One traditional yet widely accepted method stands out —fyke netting. A fyke net is usually operated in shallow waters, between 9 to 19 feet deep, to catch fish. The net is cone-shaped, and the size of the opening varies between 16 and 19 feet for the net opening, and 49 to 98 feet in length. The Port has chosen this approach and applied it at DRPP. This technique involves placing round nets at the entrance of the high marsh area, designed to gently lead fish into a safe capture area within the net. As part of the Port's 10-year monitoring plan, fyke netting will happen three times during the annual fish migration season.

The Port is working with the University of Washington and King County to gain information about fish activity at DRPP and to support salmon recovery efforts. The University of Washington uses both beach seines and acoustic cameras, while King County uses Passive Integrated Transponder (PIT) tags — commonly referred to as PIT tags. These PIT tags contain the same technology as the microchips used in dogs and cats to track fish movement, survival, and growth over time. 

After catching the fish, we closely examine and figure out the type of salmon and carefully decide if they come from hatcheries (aka fish farms). For other types of fish that are not salmon, we identify them by their group. An important part of this process is placing the captured fish in buckets with an aerator that provides them with oxygen to keep the water temperature at a safe level. The goal is to observe fish while causing them the least possible harm and ensuring accurate population assessment.

As the restored area keeps evolving, the information we gather from using fyke nets to catch fish becomes valuable for understanding how well the restoration is going. This information is important for people who want to protect nature and for scientists too. It supports them in making smart choices to keep these ecosystems thriving for a long time.

Are fish finding homes in DRPP's marsh habitat?

The University of Washington’s Wetland Ecosystem Team pole seining at DRPP.

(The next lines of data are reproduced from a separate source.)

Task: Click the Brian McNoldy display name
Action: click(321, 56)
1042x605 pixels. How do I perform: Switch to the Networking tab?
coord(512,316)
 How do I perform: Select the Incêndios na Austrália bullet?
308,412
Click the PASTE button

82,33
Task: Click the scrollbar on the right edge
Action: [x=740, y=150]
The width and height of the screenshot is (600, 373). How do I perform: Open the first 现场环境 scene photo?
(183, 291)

The new habitat created at DRPP has been effective, and salmon are returning “home.”  The introduction of fyke netting has provided helpful insights into the use of fish habitats within the DRPP site. Over the Port’s first year of fish sampling, this technique proved highly successful in capturing 2,352 chum, 237 natural-origin Chinook, 756 shiner perch, 125 sticklebacks, and 12 sculpins. 

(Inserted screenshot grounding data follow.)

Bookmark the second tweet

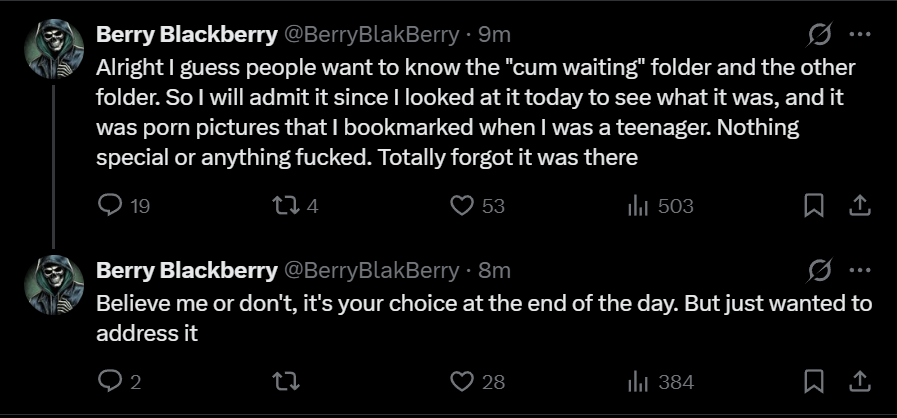tap(814, 381)
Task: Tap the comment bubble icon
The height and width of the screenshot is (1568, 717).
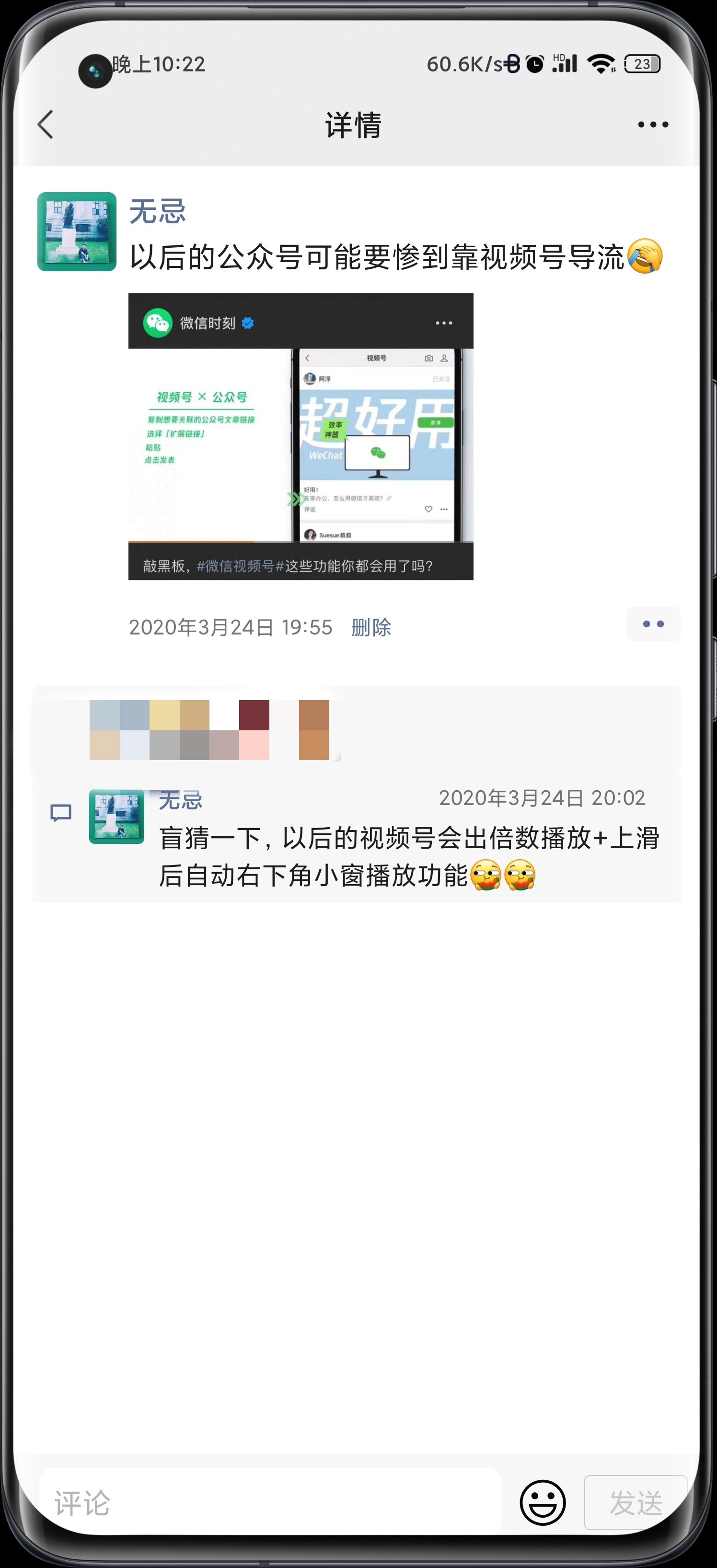Action: [x=61, y=813]
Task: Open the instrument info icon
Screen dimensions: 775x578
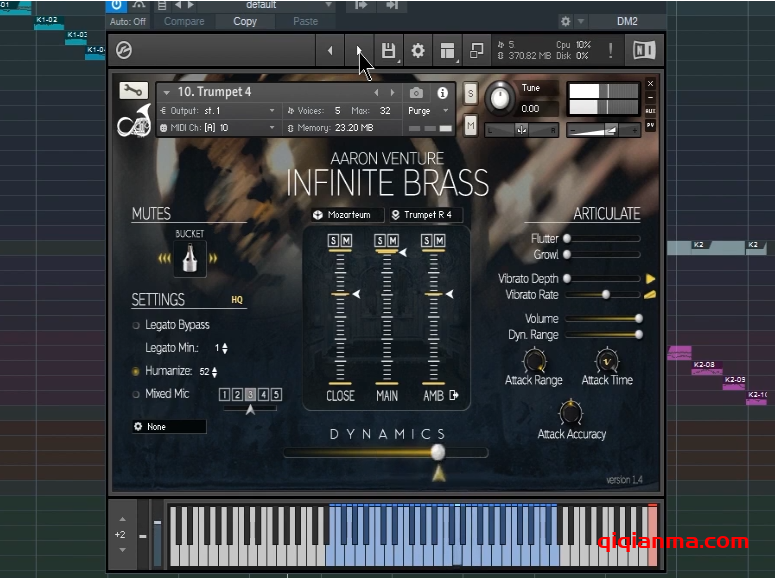Action: [x=442, y=93]
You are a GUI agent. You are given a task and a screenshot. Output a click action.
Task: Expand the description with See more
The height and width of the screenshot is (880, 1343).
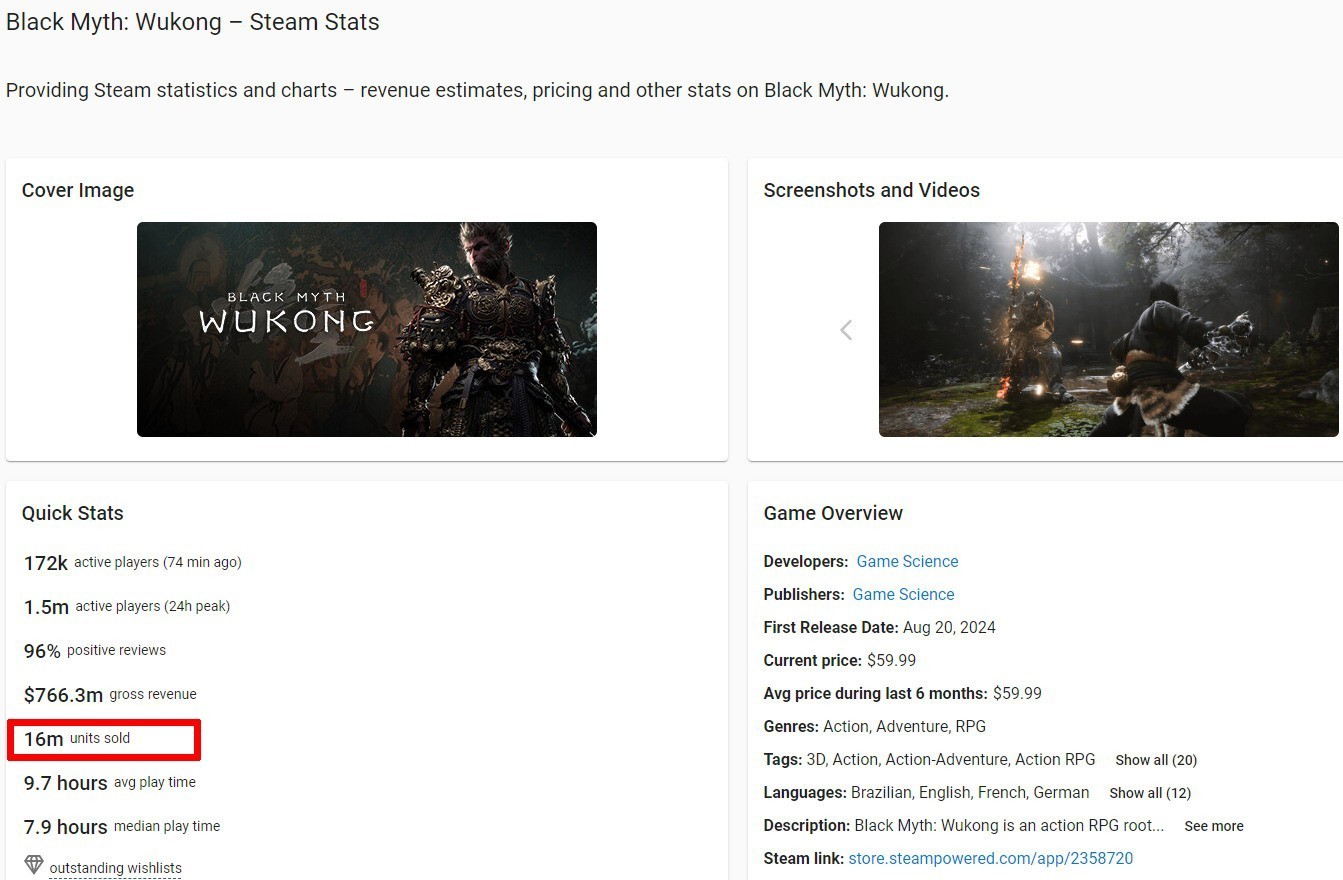pyautogui.click(x=1214, y=826)
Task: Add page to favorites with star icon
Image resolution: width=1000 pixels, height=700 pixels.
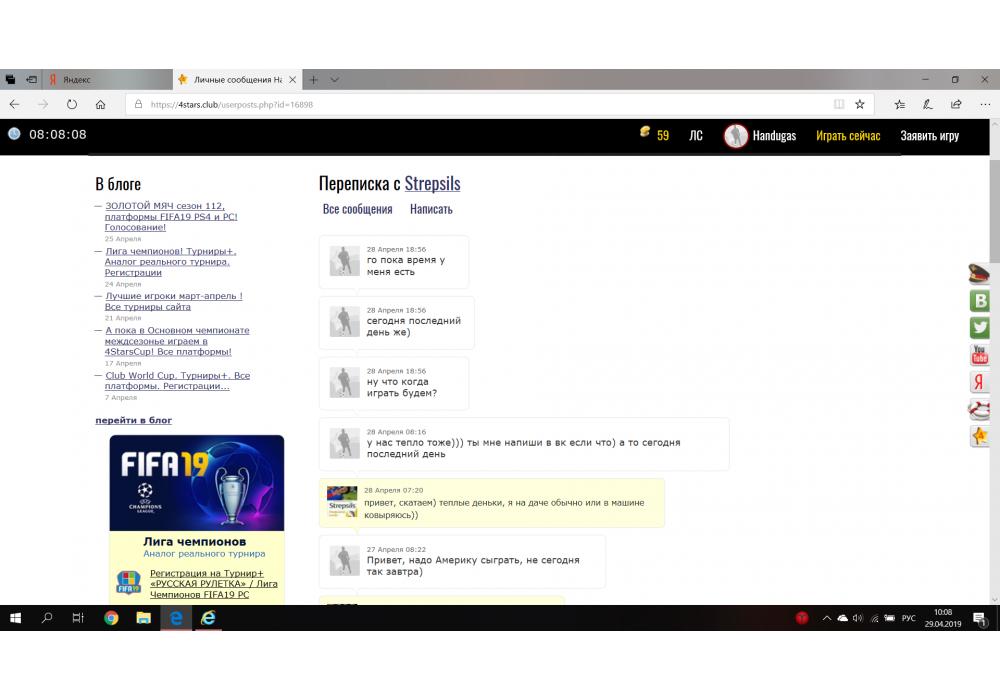Action: (859, 104)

These results hint at potential overlapping habitat preferences or feeding grounds among these species. Considering the migratory behavior of salmon, including juveniles, the presence of diverse species could also reflect their movement patterns. 

Complementing these efforts, in my pilot research study at DRPP I used a 360-degree camera technique to dig deeper into fish behavior and assess the effectiveness of river restoration sites. This application of high-tech technology has returned inspiring results, even capturing the movements of juvenile salmon as they venture into the marsh area of DRPP during high tide. This innovative approach to field research, along with these discoveries, demonstrates how modern tools can provide insights into the interaction between fish and their environment, increasing scientists' understanding of salmon.

Research Scientist Kerry Accola from the University of Washington uses a hydroacoustic camera technology beneath her kayak to investigate the distribution of juvenile salmon at DRPP.

Looking ahead, the Port of Seattle remains committed to the continuous monitoring of fish presence and habitat use at DRPP. Our quest is not only to show the impact of river restoration within urban environments but also to highlight its effectiveness in bringing back important wildlife. With a positive outlook, we anticipate a continued increase in fish populations at DRPP, demonstrating the solid outcomes of the community and the Port’s dedication to ecological improvement. 

In the end, DRPP isn't just a park; it's a time capsule, a connection to the past, and a canvas for the future. It's a beacon of hope and proof of what happens when humans and nature decide to work together. 

Whether you're an environmental enthusiast, a history buff, or just someone looking for a moment of peace, DRPP welcomes you with open arms and a promise of awe-inspiring tales yet to unfold.